According to Fortune and the latest SEC 13F filings, Harvard Management Company (managing about $57 billion) reduced its holdings in the BlackRock Bitcoin Spot ETF (IBIT) by 43% in Q1 2026, leaving approximately $117 million. It also fully liquidated its holdings in the BlackRock Ethereum Spot ETF (ETHA), about $86.8 million. This investment was only recently established last quarter.
Let's reconstruct the timeline:
In Q2 2025, Harvard first bought IBIT, about $117 million. It continued to add to the position, reaching a peak market value of about $442 million in Q3, with IBIT once becoming Harvard’s largest disclosed single stock holding, surpassing Nvidia, Microsoft, and Amazon.
Then Bitcoin sharply declined from its all-time high of about $126k. Harvard reduced its holdings by 21% in Q4 2025, and another 43% in Q1 2026, two rounds of operations cutting the position by over 70% from the peak. The remaining $117 million is nearly the same as the initial position a year ago. This period experienced a full cycle of large additions, unrealized gains at the high, and continuous reductions.
Ethereum's position was even more straightforward. In Q4 2025, Harvard bought about $86.8 million worth of ETHA, at which time Bloomberg analyst James Seyffart revealed Harvard was ETHA’s largest new buyer. One quarter later, it was fully liquidated, during which ETH has fallen about 29% since the beginning of the year, almost certainly incurring a loss.
IBIT is no longer Harvard’s largest public stock holding. The latest filings show TSMC (about $232 million), SPDR Gold Trust (about $200 million), Alphabet, and Microsoft all rank ahead.
There’s also a noteworthy variable in timing. Harvard Management CEO Narvekar has told the board he plans to retire, possibly leaving office by the end of 2027. Narvekar is seen as the architect of Harvard’s crypto strategy, and with his departure, the crypto experiment that began in mid-2025 is facing liquidation.

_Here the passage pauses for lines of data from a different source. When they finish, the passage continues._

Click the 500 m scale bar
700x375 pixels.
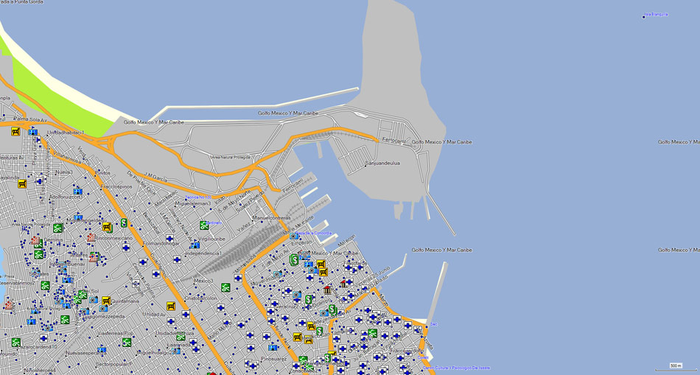(675, 366)
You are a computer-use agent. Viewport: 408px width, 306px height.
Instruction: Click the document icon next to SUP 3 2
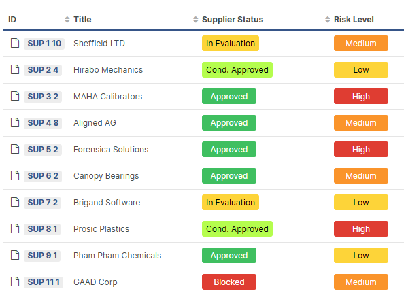pyautogui.click(x=15, y=97)
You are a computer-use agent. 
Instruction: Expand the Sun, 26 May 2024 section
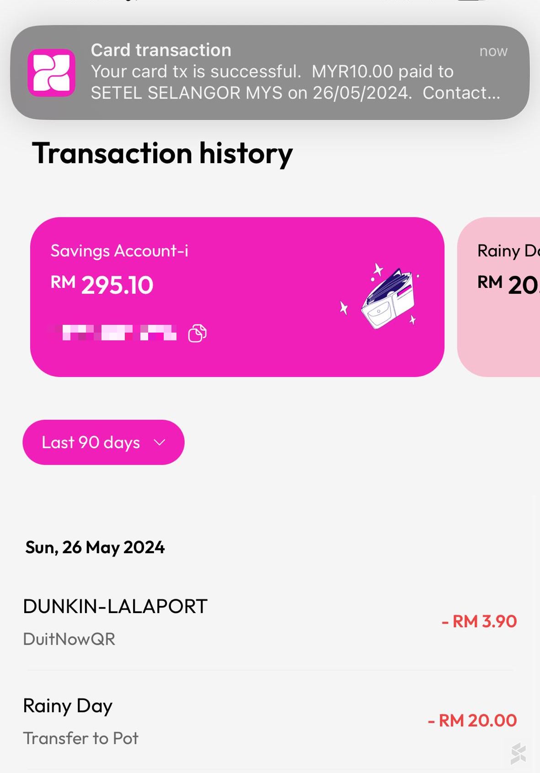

In stark contrast, Abu Dhabi’s sovereign fund Mubadala increased its IBIT holdings by 16% to $566 million, continuing to add for seven consecutive quarters.
Spot ETFs have successfully addressed the compliance channels for institutional entry into crypto assets, but clearly have not built confidence in long-term institutional holding of crypto assets.
The entry threshold has been lowered, but the threshold for holding remains unchanged.